START Selected excerpt

It was like walking a tight-rope over an abyss. During the years when I was Raymond’s doctor, and the lover of the alleged #3 man in the New England Mafia, my life ran on two parallel by very different tracks. My life ran on two parallel but very separate tracks; I inhabited two very different worlds. In one, I was a single mother and busy physician, a teacher, a mentor, a stalwart of the local Planned Parenthood, an attendee at my children’s theater and sports performances, and a sailboat racer. In that world, I was a respected physician, if somewhat controversial.
In my other world, I was the secret lover of an alleged organized crime figure, and the physician whose testimony was preventing the head of the New England Mafia from having to go to trial and, almost certainly, to prison. In that world, I was looked up to and admired for my defense of Raymond; to many of the inhabitants of Federal Hill, the Italian neighborhood in Providence I was a folk-heroine.

END Selected excerpt
START Material supplied

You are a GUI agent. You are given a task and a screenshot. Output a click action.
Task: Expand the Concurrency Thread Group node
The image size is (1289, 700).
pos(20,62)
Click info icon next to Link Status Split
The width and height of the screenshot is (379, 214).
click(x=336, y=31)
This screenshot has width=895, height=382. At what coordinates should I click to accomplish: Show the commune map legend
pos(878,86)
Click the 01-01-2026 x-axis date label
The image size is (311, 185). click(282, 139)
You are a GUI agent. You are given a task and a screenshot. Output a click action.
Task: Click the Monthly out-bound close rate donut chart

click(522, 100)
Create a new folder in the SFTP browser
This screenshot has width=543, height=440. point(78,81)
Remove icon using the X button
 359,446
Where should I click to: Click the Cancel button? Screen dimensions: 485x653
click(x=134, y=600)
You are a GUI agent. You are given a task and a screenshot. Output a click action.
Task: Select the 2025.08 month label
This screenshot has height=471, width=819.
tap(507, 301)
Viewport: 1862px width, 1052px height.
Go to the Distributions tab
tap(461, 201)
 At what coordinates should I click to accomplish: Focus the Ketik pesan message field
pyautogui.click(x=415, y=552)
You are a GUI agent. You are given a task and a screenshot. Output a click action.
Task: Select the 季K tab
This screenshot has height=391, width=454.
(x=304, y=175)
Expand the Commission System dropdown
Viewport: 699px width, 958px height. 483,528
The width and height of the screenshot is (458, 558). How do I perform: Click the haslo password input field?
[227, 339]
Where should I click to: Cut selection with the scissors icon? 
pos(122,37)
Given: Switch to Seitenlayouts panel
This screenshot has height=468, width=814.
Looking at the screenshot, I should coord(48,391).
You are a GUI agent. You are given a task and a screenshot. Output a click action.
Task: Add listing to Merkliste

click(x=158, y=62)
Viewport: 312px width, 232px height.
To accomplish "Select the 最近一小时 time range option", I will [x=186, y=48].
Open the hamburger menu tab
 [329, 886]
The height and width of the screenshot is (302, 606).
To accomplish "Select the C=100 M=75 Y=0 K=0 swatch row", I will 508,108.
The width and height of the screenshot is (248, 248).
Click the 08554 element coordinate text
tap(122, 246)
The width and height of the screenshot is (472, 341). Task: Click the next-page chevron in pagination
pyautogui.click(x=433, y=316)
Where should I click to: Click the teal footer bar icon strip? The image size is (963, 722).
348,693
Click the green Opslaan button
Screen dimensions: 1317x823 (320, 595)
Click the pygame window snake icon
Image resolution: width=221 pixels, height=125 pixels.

END Material supplied

▶ [Tasks to carry out]
- a) According to the memoir excerpt, what is Federal Hill?
- b) Summarize the memoir excerpt in two sentences.
- c) Please duplicate the part of the memoir excerpt starting at "It was like" and ending at "if somewhat controversial.".

▶ [Results in order]
- a) Federal Hill is the Italian neighborhood in Providence.

- b) The narrator, who was Raymond's doctor and the lover of the alleged #3 man in the New England Mafia, describes living in two very different worlds, an experience likened to walking a tight-rope over an abyss. In one world the narrator was a single mother and a respected, if somewhat controversial, physician, while in the other the narrator was the secret lover of an alleged organized crime figure and the physician whose testimony kept the head of the New England Mafia from trial, admired by many on Federal Hill as a folk-heroine.

- c)
It was like walking a tight-rope over an abyss. During the years when I was Raymond’s doctor, and the lover of the alleged #3 man in the New England Mafia, my life ran on two parallel by very different tracks. My life ran on two parallel but very separate tracks; I inhabited two very different worlds. In one, I was a single mother and busy physician, a teacher, a mentor, a stalwart of the local Planned Parenthood, an attendee at my children’s theater and sports performances, and a sailboat racer. In that world, I was a respected physician, if somewhat controversial.